В Риме у меня была запланирована встреча в левом издательстве «Риюнити» («Editori Riuniti»), которое как раз в то время выпускало небольшую книгу Роя об Октябрьской революции «La Rivoluzione D’Ottobre Era Ineluttabile?» («Свершение Октябрьской революции было неизбежно?»). На русском языке это был очерк, а не книга. Рой прислал его мне для включения в следующий выпуск альманаха «Двадцатый век». Дополнив очерк еще одной статьей Роя и рядом комментариев, итальянское издательство превратило его в небольшую книгу с бумажной обложкой. В 1977 году отмечалось шестидесятилетие Октябрьской революции, и этот юбилей создавал читательский спрос, наиболее заметный, судя по заказам, в Италии и во Франции.
Владимир Яковлевич Лакшин поднимает перчатку
Когда мы вернулись в Лондон, интерес прессы к Уральской ядерной катастрофе уже угас. Можно было возобновить спокойную работу в институте. В 1977 году мне предстояло участие в двух симпозиумах по проблемам старения, первый – в Голландии, второй – в ФРГ, а также планировалась новая поездка в США на ежегодную конференцию Американского геронтологического общества в Сан-Франциско. Для научных обсуждений хотелось подготовить новые экспериментальные данные. Кроме сравнительного изучения хроматиновых белков в органах молодых и старых мышей, мы включили в анализы и локальные раковые опухоли печени (гепатомы), которые обнаруживаются в популяциях старых животных.
Вечерами и в выходные дни я начал подготовку к изданию второго номера альманаха «Двадцатый век», который по содержанию оказывался интереснее первого. В него входила большая, ярко написанная статья А. Красикова (псевдоним Михаила Байтальского) «Товар номер один» – история водки на Руси и в СССР, отрывки из книги лагерных воспоминаний Александра Лебеденко «Будни без выходных» (из портфеля неопубликованных произведений, поступивших в «Новый мир» и переданных Рою Твардовским в 1970 году) и большой очерк В. Я. Лакшина «Солженицын, Твардовский и “Новый мир”». Именно этот очерк, как были уверены Рой и я, мог вызвать наибольший интерес как у советских, так и у западных читателей не только потому, что был прекрасно и эмоционально написан, но и благодаря высокой репутации автора, которого иногда, и не без оснований, называли советским Добролюбовым.

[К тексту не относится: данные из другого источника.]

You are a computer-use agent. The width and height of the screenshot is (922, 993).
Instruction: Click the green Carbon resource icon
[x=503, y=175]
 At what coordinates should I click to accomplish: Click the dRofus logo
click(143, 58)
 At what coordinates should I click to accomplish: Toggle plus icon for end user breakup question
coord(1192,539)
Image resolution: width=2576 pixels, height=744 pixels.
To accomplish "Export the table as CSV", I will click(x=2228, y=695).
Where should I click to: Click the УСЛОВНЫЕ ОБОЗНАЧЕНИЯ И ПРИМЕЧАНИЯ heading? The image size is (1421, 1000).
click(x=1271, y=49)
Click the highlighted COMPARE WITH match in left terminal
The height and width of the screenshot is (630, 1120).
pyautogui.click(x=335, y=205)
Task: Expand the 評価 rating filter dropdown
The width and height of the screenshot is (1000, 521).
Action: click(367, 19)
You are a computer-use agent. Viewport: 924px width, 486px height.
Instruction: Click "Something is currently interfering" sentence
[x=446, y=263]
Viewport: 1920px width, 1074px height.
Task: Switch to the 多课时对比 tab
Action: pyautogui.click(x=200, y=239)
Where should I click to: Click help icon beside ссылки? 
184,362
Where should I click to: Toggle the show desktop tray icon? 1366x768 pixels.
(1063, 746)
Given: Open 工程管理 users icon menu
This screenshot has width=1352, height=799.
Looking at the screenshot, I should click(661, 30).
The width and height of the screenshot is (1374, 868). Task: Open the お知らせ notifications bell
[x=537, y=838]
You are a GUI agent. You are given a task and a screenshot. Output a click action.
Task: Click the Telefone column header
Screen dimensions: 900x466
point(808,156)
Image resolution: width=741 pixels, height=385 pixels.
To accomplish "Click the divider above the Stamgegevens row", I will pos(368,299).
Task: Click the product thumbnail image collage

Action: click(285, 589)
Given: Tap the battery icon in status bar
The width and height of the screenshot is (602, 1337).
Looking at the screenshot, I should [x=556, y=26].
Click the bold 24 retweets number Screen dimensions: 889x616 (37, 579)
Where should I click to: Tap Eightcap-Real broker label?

Лакшин, кроме того, был заместителем главного редактора «Нового мира» и близко общался с Твардовским и Солженицыным. Своими очерками о первых произведениях Солженицына, печатавшихся в «Новом мире», он поднял планку славы писателя с уровня одного из лучших советских до одного из лучших в русской литературе. После разгона редакции в 1970 году Лакшин, оказавшись без работы, согласился занять должность в редакции журнала «Иностранная литература», которую все его друзья рассматривали как временную.
Я познакомился с Лакшиным в 1962 году, и мы быстро стали друзьями. Владимир Яковлевич, помимо множества профессиональных достоинств и талантов, которые ценились в литературном мире и читателями, обладал редким благородством и обаянием. К тому же он был человеком долга и чести.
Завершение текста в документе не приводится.